• [SELECTED EXTRACT]
Here, we use let* instead of let. This is crucial. let* binds variables sequentially, meaning the result of the first binding (s) is available for use in the second binding (len). We first create s by converting the number n to a string using (format nil "~a" n). Then, we can immediately use s to calculate its length, which gives us the number of digits, and store it in len.
3. Extracting and Converting Digits
(map 'list #'digit-char-p s)
This is the heart of the digit extraction. The map function is incredibly versatile. Here, we tell it to produce a 'list by applying the function #'digit-char-p to each character in the string s. The digit-char-p function takes a character and, if it's a digit, returns its integer value. For example, for the string "153", this expression produces the list (1 5 3).
4. Exponentiation with mapcar
(mapcar (lambda (digit)
(expt digit len))
...)
Now that we have a list of digits (1 5 3), we need to raise each one to the power of len (which is 3 in this case). mapcar is perfect for this; it applies a function to each element of a list and returns a new list of the results. We use an anonymous function (a lambda) to take each digit and compute (expt digit len). For (1 5 3), this produces the new list (1 125 27).

• [DATA BLOCK]

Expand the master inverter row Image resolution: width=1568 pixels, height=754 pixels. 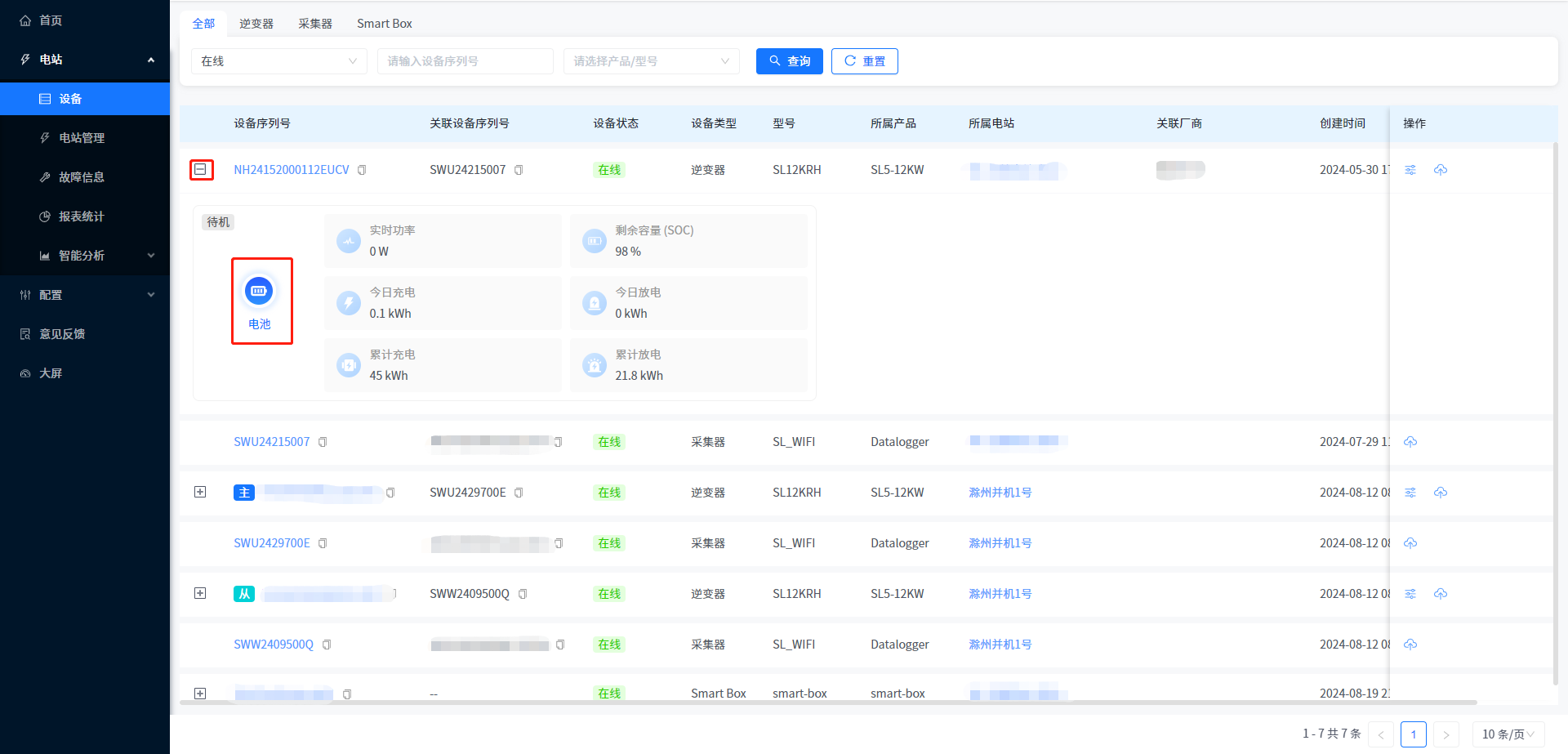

• [ACTIONS TO TAKE]
(1) In the Lisp code explanation above, rewrite the paragraph beginning "Now that we have a list of digits" as a short bulleted list that keeps its main facts.
(2) Reproduce the part of the Lisp code explanation from "This is the" to "(mapcar (lambda (digit)" word for word.
(3) Answer these questions using the Lisp code explanation above, one answer per line:
(a) Which form binds variables sequentially so that s can be used in the binding of len?
(b) What does digit-char-p return when the character it receives is a digit?
(c) What list does the exponentiation step produce from (1 5 3)?

• [EXPECTED OUTPUTS]
(1)
- The digits in the list (1 5 3) must each be raised to the power of len, which is 3 here.
- mapcar applies a function to each element of a list and returns a new list of the results.
- An anonymous function (a lambda) takes each digit and computes (expt digit len).
- For (1 5 3), the result is the list (1 125 27).

(2)
This is the heart of the digit extraction. The map function is incredibly versatile. Here, we tell it to produce a 'list by applying the function #'digit-char-p to each character in the string s. The digit-char-p function takes a character and, if it's a digit, returns its integer value. For example, for the string "153", this expression produces the list (1 5 3).
4. Exponentiation with mapcar
(mapcar (lambda (digit)

(3)
(a) let*
(b) The digit's integer value.
(c) (1 125 27)